The beginning of the header I'm trying to create:
https://elion.psu.edu/cgi-bin/elion-student.exe/submit
POST /cgi-bin/elion-student.exe/submit HTTP/1.1
Host: elion.psu.edu
The beginning of the header which shows up when I run my script:
http://myDomain.com/myScriptName.php
GET /elionScript.php HTTP/1.1
Host: myDomain.com
Basically, the first line is different, the Host name is different, and it says I'm sending my info with a GET variable instead of a POST variable (even though I set curlopt_post to true). I'm basically looking for any help with altering this info such that the server accepts my script. I'm fresh out of ideas.
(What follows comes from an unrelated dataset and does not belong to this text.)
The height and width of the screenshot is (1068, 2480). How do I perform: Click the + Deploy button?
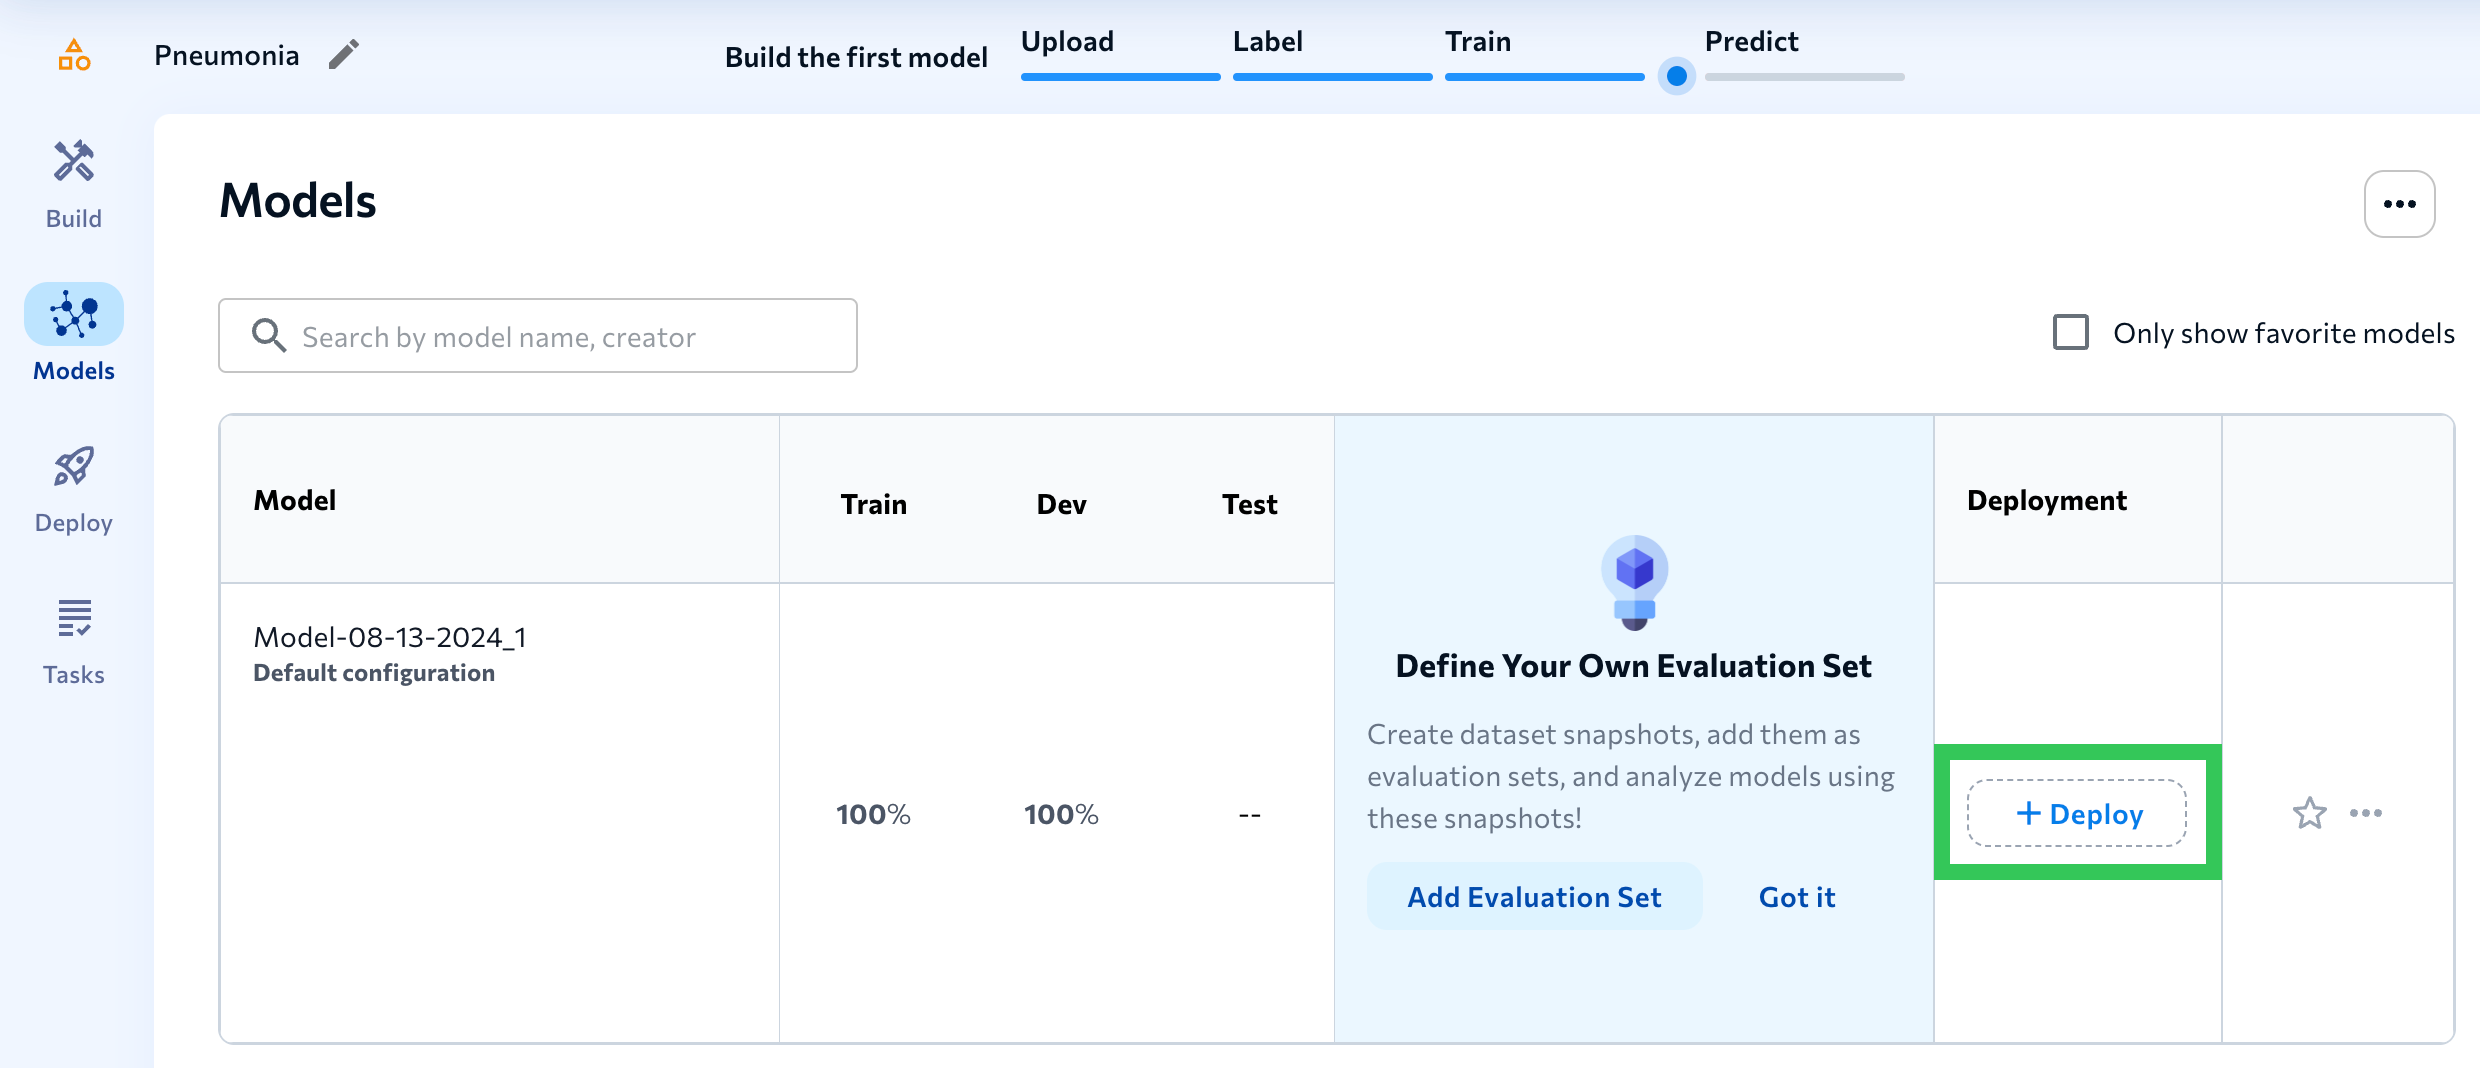coord(2077,814)
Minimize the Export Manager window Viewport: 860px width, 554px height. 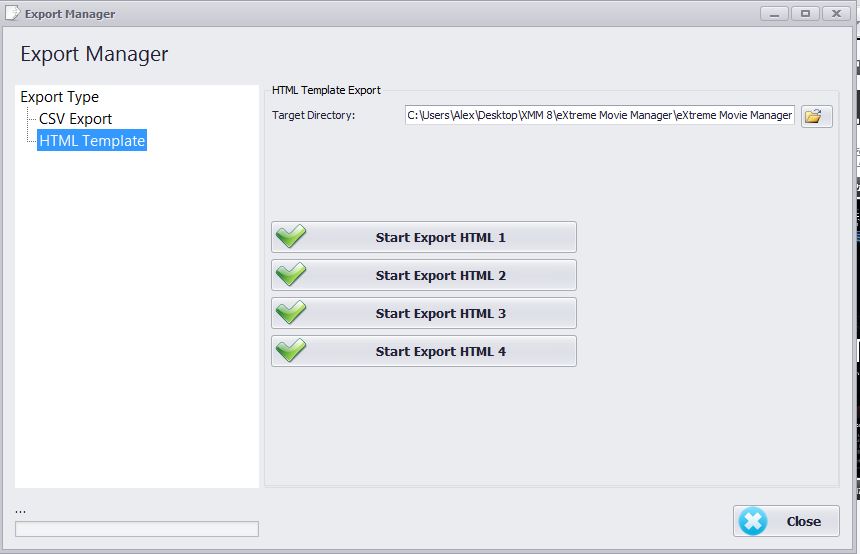pos(774,13)
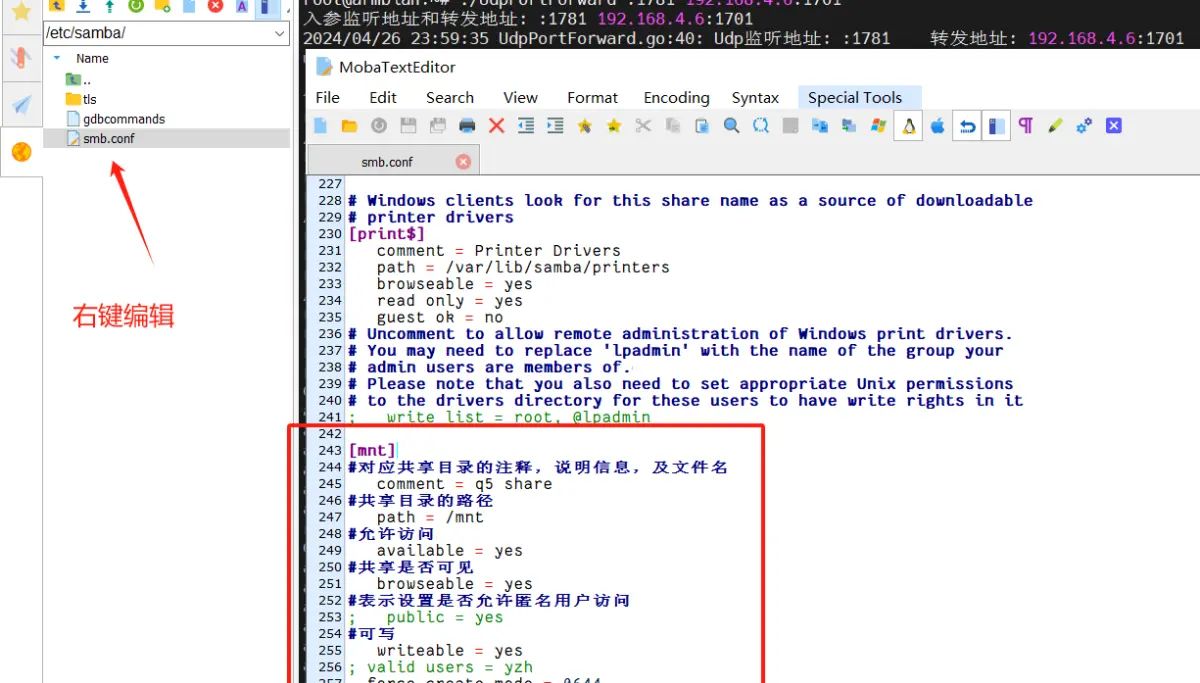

Thanks.
Oh here's the code I'm using:
$data = array(
"$userIDName" => '********',
"$passName" => '********',
"$submitName" => 'Login+to+eLion',
'submitController' => '',
'forceUnicode' => '%D0%B4%D0%B0',
'sessionKey' => "$sessionValue",
'pageKey' => "$pageKeyValue",
'shopperID' => '');
$contentLength = strlen($userIDName . '=*********&' . $passName . '=********&' . $submitName .'=Login+to+eLion&submitController=&forceUnicode=%D0%B4%D0%B0&sessionKey=' . $sessionValue . '&pageKey=' . $pageKeyValue . '&shopperID=');
$ch = curl_init("https://elion.psu.edu/cgi-bin/elion-student.exe/submit");
curl_setopt($ch, CURLOPT_POST, true);
curl_setopt($ch, CURLOPT_POSTFIELDS, $data);
curl_setopt ($ch, CURLOPT_RETURNTRANSFER, true);
curl_setopt($ch, CURLOPT_HEADER, 1);
curl_setopt($ch, CURLOPT_COOKIE,'sessionKey="$sessionValue";pageKey="$pageKeyValue";BIGipServerelion_prod_pool="$prodPoolValue"');
curl_setopt($ch,CURLOPT_HTTPHEADER,array(
'Host: elion.psu.edu',
'User-Agent: Mozilla/5.0 (Windows; U; Windows NT 6.1; en-US; rv:1.9.2.10) Gecko/20100914 Firefox/3.6.10',
'Accept: text/html,application/xhtml+xml,application/xml;q=0.9,*/*;q=0.8',
'Accept-Language: en-us,en;q=0.5','Accept-Encoding: gzip,deflate',
'Accept-Charset: ISO-8859-1,utf-8;q=0.7,*;q=0.7',
'Keep-Alive: 115',
'Referer: https://elion.psu.edu/cgi-bin/elion-student.exe/launch/ELionMainGUI/Student',
"Cookie: sessionKey=$sessionValue; pageKey=$pageKeyValue; BIGipServerelion_prod_pool=$prodPoolValue", 'Content-Type: application/x-www-form-urlencoded',
"Content-Length: $contentLength"));
$contents2 = curl_exec ($ch);
I't also probably important to note that when I run the script, none of the information below the 'Keep-Alive: 115' line is displayed when I view the header.
Seems it missing some code in your question but try this :
1- Save your certificate on your server
2- Try this code
$pg = curl_init();
// Set the form data for posting the login information
$postData = array();
$postData["username"] = $username;
$postData["password"] = $password;
$postText = "";
foreach( $postData as $key => $value ) {
$postText .= $key . "=" . $value . "&";
}
curl_setopt( $pg, CURLOPT_URL, $YOUR_URL );
curl_setopt( $pg, CURLOPT_POST, true );
curl_setopt( $pg, CURLOPT_POSTFIELDS, $postText );
curl_setopt( $pg, CURLOPT_SSL_VERIFYPEER, true );
curl_setopt( $pg, CURLOPT_SSL_VERIFYHOST, 2 );
curl_setopt( $pg, CURLOPT_CAINFO, getcwd() . '/web'); //web is the exported certificate
//curl_setopt( $pg, CURLOPT_VERBOSE, true ); // for debug
//curl_setopt( $pg, CURLOPT_RETURNTRANSFERT, true); // if you want a ouput
curl_setopt( $pg, CURLOPT_COOKIEJAR, "cookies.txt" );
curl_setopt( $pg, CURLOPT_COOKIEFILE, "cookies.txt" );
curl_setopt( $pg, CURLOPT_USERAGENT, "Mozilla/5.0 (compatible; MSIE 5.01; Windows NT 5.0)" );
curl_setopt( $pg, CURLOPT_FOLLOWLOCATION, true );
curl_setopt( $pg, CURLOPT_COOKIE, session_name() . '=' . session_id() );
if( ( $response = curl_exec( $pg ) ) === false ) {
echo '*Curl erro' . curl_error($pg) . "\n";
}
curl_close($pg)
$YOUR_URL:https://elion.psu.edu/cgi-bin/elion-student.exe/launch/ELionMainGUI/Student
The form using dynamic name so its not simple like "username" and "password". Check on the website to know a "good" one.
Do not forget to add others hidden field like you did in the postData array and update the cookie section too.